6/30/2016

Review: 'Fathers And Daughters' Starring Russell Crowe And Amanda Seyfried


Italian helmer Gabriele Muccino has found his greatest stateside success with the maudlin parent/child dramedy The Pursuit of Happyness, which introduced the world to Will Smith's then-adorable son, Jaden. But he's been in a tailspin ever since, with the lowest ebb the overdramatic and undercooked Seven Pounds, a film that makes Muccino's mercenary work on junky soccer rom-com Playing for Keeps seem like a wise course of action. Muccino's latest is another histrionic piece about the connection between parent and child, the boringly-titled Fathers and Daughters, and despite a starry cast it's just another cloying sap fest.

Split between two time periods, both equally heavy-handed, Fathers and Daughters stars Russell Crowe as Jake Davis, a Pulitzer Prize-winning author trying to raise his 5-year-old daughter Katie (Kylie Rogers then, Amanda Seyfried as an adult) alone after his wife was killed in an accident.
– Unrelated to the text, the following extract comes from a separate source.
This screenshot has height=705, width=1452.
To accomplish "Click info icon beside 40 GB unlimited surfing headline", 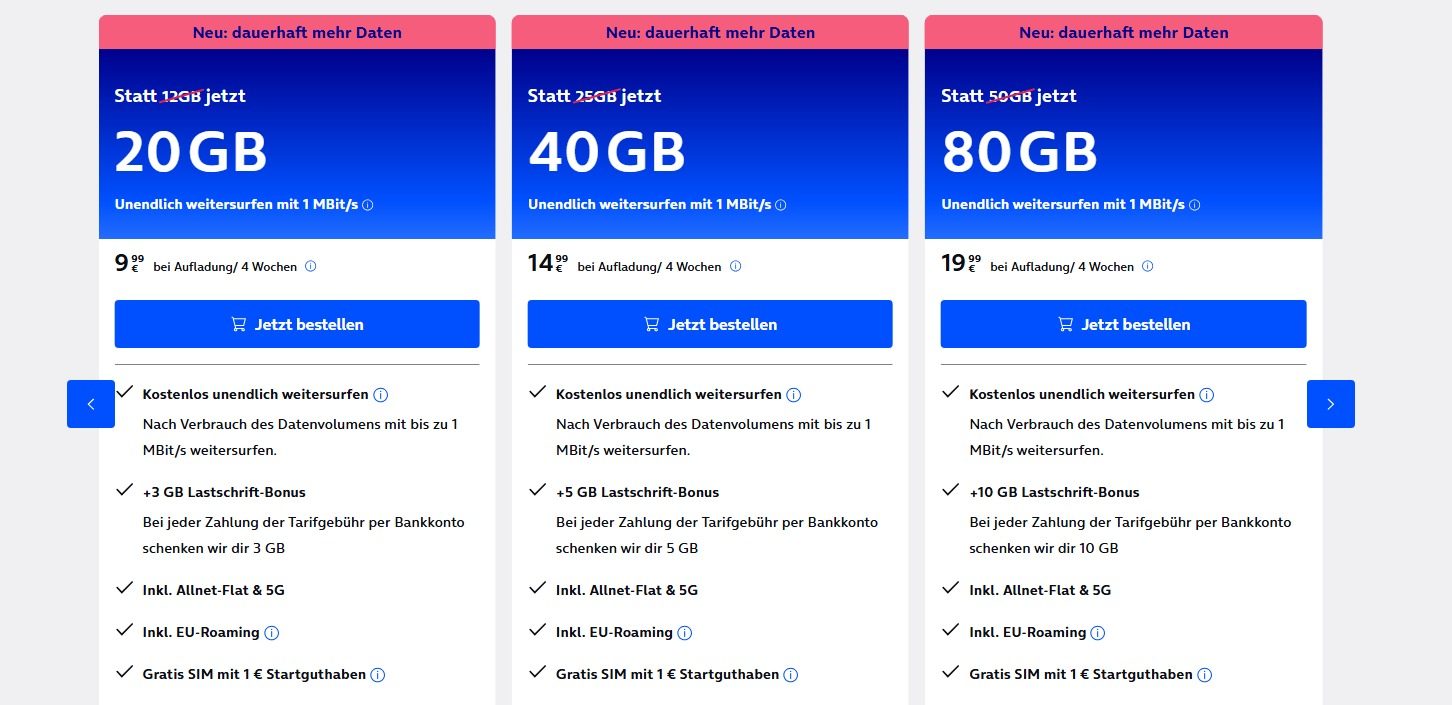I will (x=780, y=205).
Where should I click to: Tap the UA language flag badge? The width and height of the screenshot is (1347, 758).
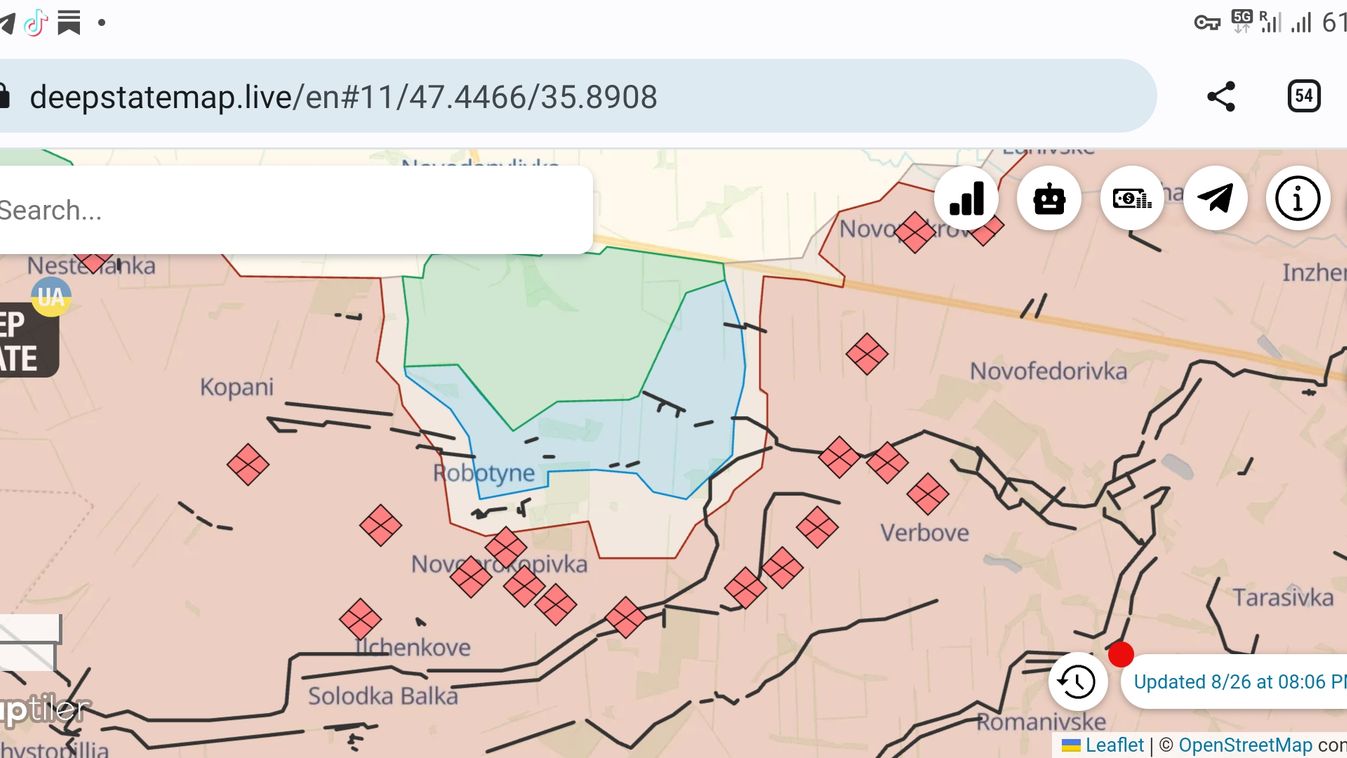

As if that wasn't enough, Muccino piles on the grief like a free buffet at Golden Corral. Nerve damage he suffered has made writing nearly impossible, and to make matters worse Jake is slowly but surely losing his mind. He also needs a hit book after his last one, the unfortunately-titled "Bitter Tulips" (Who would buy that??) flopped hard even though he thought it his masterpiece. Oh, and he might lose Katie to his reprehensible in-laws (Diane Kruger and Bruce Greenwood) still holding a grudge over the accident.

Throughout all of the pitfalls placed ahead of him, Jake remains a loyal and caring father to Katie, which makes the personal demons she suffers from as an adult difficult to connect with her childhood. But Muccino takes a valiant effort to do it, anyway. Twenty-seven years later and Katie is in college seeking a psychology degree. She's the classic case of a therapist who is more screwed up than any of her patients could ever hope to be. Intimacy issues abound as Katie sleeps with literally any guy who'll speak to her, and when she finds one who actually loves her (played her former Big Love co-star Aaron Paul) she ruins it. Those self-destructive tendencies aren't helping her to treat a young patient (Quvenzhane Wallis) coping with far more tragic circumstances than Katie ever had to go through.


In typical Muccino fashion the dialogue is corny and strangely on-the-nose, such as Katie's insistence, "I don't love. I'm an empty well. There's nothing in here". Okay we get it.

Jake eventually writes a massively successful book. Can you guess what the title of it was? "Fathers and Daughters", of course, apparently about the dull upbringing his daughter had. Somehow everybody loved it, but it's tough to figure out why. It's also a little absurd that Katie, a psych major, can't pick up on her own daddy issues, especially with the utter lack of subtlety Muccino tries to drive the connection home. Seyfried makes the most of an under-written and poorly conceived character, while Crowe is perhaps the most sympathetic he's ever been. It could be because we feel bad for him being stuck with this screenplay, but whatever the reason you can't help but feel for the guy. Crowe does seem to have formed a genuine bond with Rogers in the many scenes they share together.

Jane Fonda, Octavia Spencer, and Janet McTeer co-star, making for such an impressive list of Oscar winners and nominees you have to wonder if they all signed on just to work with one another. Surely it wasn't for the material, which is so heavy on theatrics it may have been better served going full-on camp.